> **Aim**
Please count the lines in the entries below that contain the word "Task", and give only that number.

> **Dataset**

---

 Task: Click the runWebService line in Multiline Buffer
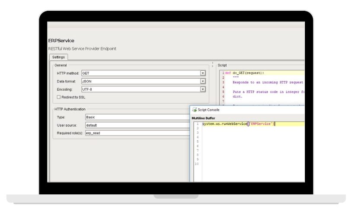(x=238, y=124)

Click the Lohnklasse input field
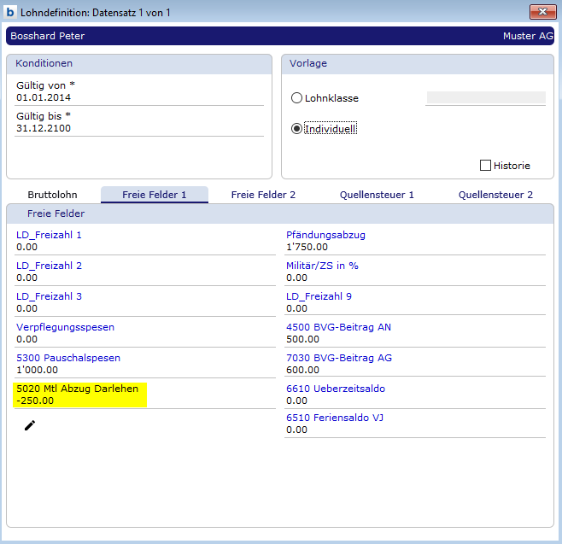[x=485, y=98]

---

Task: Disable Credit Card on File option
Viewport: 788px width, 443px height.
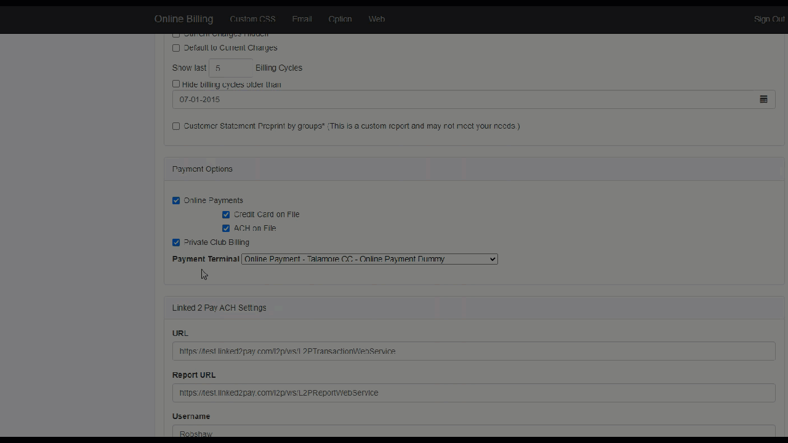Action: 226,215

---

> **Output for this exercise**
2